- **Texto mostrado**
<<<<

PUBLICIDAD

La reforma de la liturgia romana (IV)

Klaus Gamber, Ediciones Renovación, Madrid 1996, 74 páginas
|

Capítulo 3

¿Tiene el Papa atribuciones para cambiar el rito?

En primer lugar, conviene aclarar el concepto de rito, que puede definirse como: las formas reguladoras del culto que, remontándose hasta Cristo, han nacido, una a una, a partir de la costumbre general, sancionándose después por la autoridad eclesiástica. De esta definición se deducen las siguientes conclusiones:

Al nacer el rito de la costumbre general no puede ser recreado en su totalidad. Incluso en su principio, las formas de la liturgia cristiana no constituyeron una realidad fundamentalmente nueva. De la misma manera que la Iglesia primitiva se distanció progresivamente de la Sinagoga, así las formas litúrgicas de las jóvenes comunidades cristianas también se separaron progresivamente del ritual judío. Esto es válido tanto para la celebración de la Eucaristía, que se encuentra en íntima relación con las comidas rituales de los judíos (la Pascua), como para las partes más antiguas del Oficio Divino, que se establecieron a partir de la liturgia de la oración sinagogal. Después de Pentecostés, los nuevos bautizados seguían tomando parte en el culto del templo[1]. Lo que verdaderamente había de novedad en el culto cristiano, el memorial del Señor estaba al principio orgánicamente ligado al rito judío de la fracción del pan. Durante los cuatro primeros siglos de la Iglesia no se empleaban los mismos textos litúrgicos, sin embargo, el culto cristiano se desarrollaba en todas partes prácticamente de igual forma.

Como el rito se ha desarrollado en el transcurso de los tiempos, podrá continuar haciéndolo en el futuro. No obstante, este desarrollo debe tener en cuenta la intemporalidad de cada rito y efectuarlo de manera orgánica. El hecho de que el cristianismo se convierta en la religión del Estado trajo como consecuencia un mayor desarrollo del culto[2]. La Misa no se celebró más en pequeñas iglesias domésticas sino en suntuosas basílicas, prosperó el canto litúrgico y en todos los lugares se celebró el culto con gran solemnidad. Este enriquecimiento litúrgico contribuyó a la formación de ritos diversos, apoyándose su expansión en el carisma de obispos de renombre. En definitiva, era su prestigio lo que daba lugar a nuevos formularios de la Misa, como es el caso de San Ambrosio en Milán. Pero este desarrollo se ha efectuado siempre de manera orgánica, sin ruptura con la Tradición y sin una intervención dirigista de las autoridades eclesiásticas. Éstas no tenían otra preocupación en los concilios plenarios o provinciales que evitar irregularidades en el ejercicio del rito.

>>>>

- **Material disponible**

<<<<

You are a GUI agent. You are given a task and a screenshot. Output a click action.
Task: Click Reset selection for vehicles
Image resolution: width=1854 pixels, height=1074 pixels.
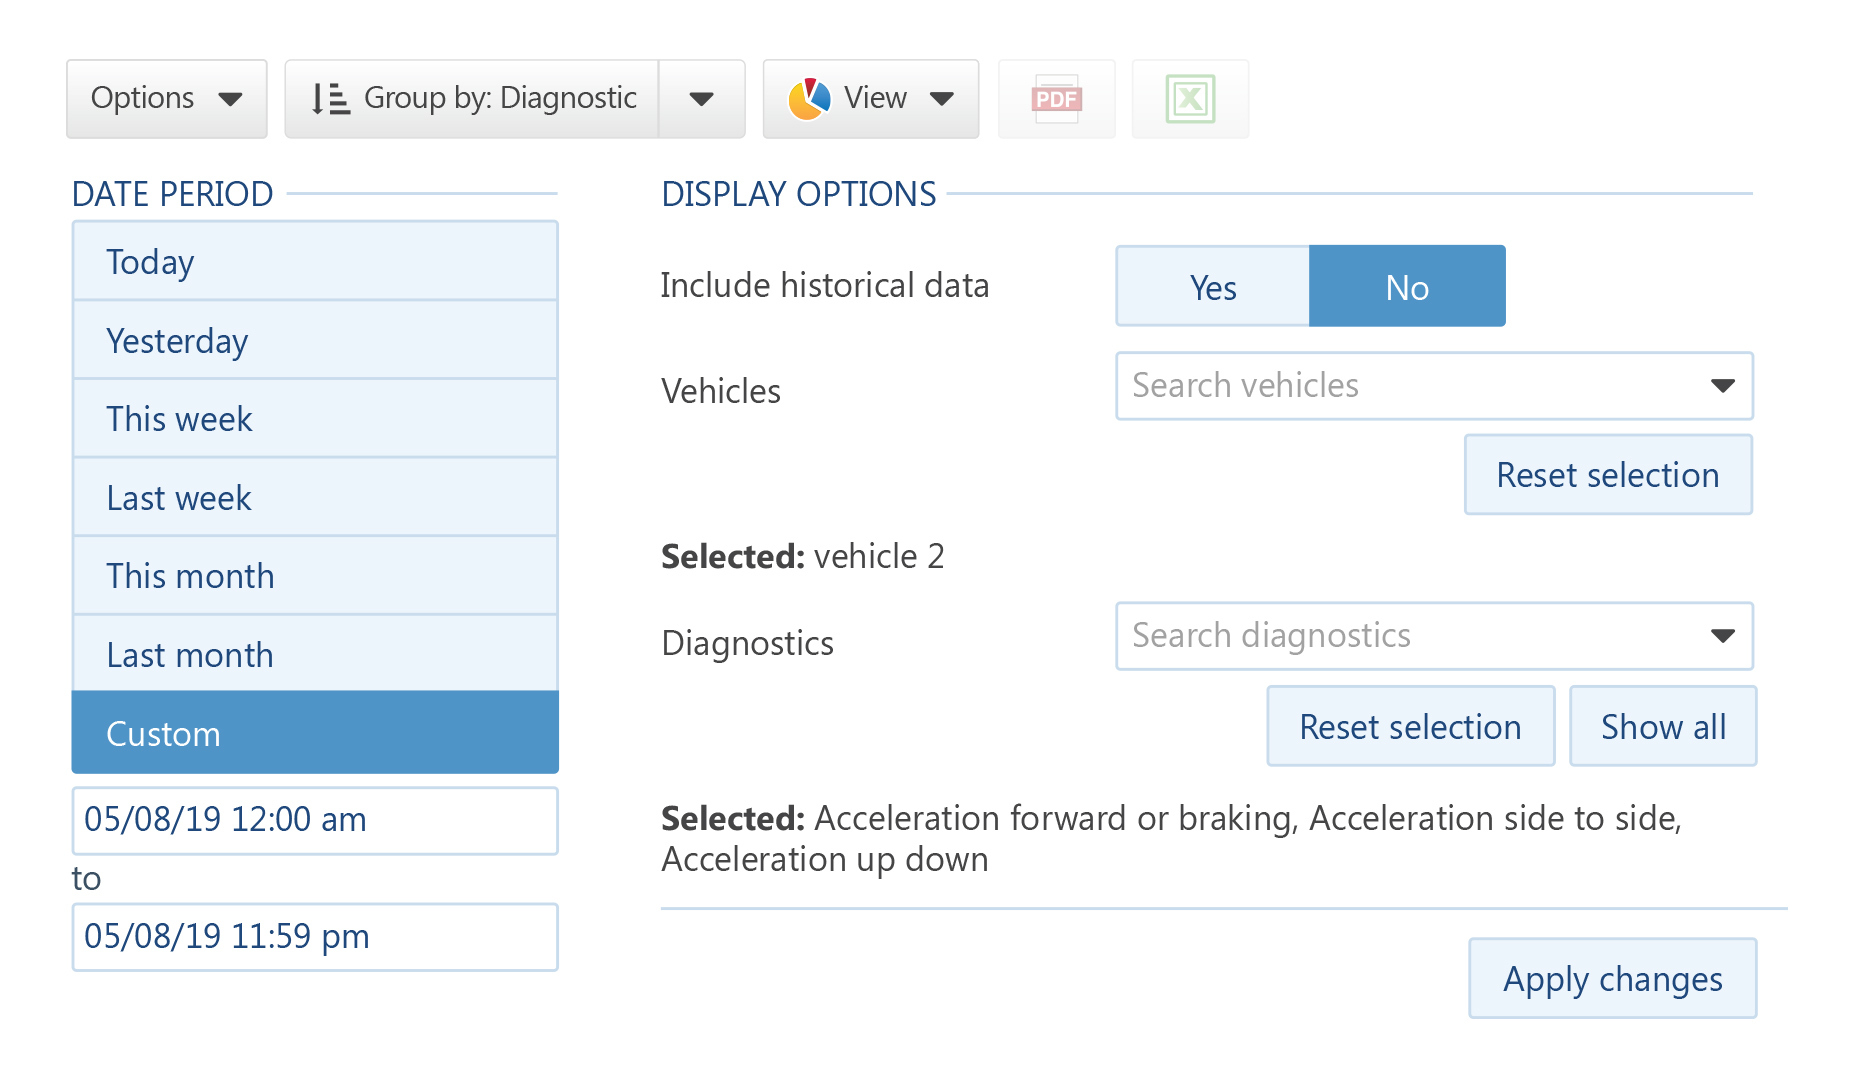tap(1607, 475)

>>>>

Responde con datos del texto mostrado:
(a) Después de Pentecostés, ¿en qué culto seguían tomando parte los nuevos bautizados?
(b) Cuando el cristianismo se hizo religión del Estado, ¿dónde se empezó a celebrar la Misa en vez de en pequeñas iglesias domésticas?
(c) ¿Qué obispo y qué ciudad se dan como ejemplo de nuevos formularios de la Misa?

(a) En el culto del templo.
(b) En suntuosas basílicas.
(c) San Ambrosio, en Milán.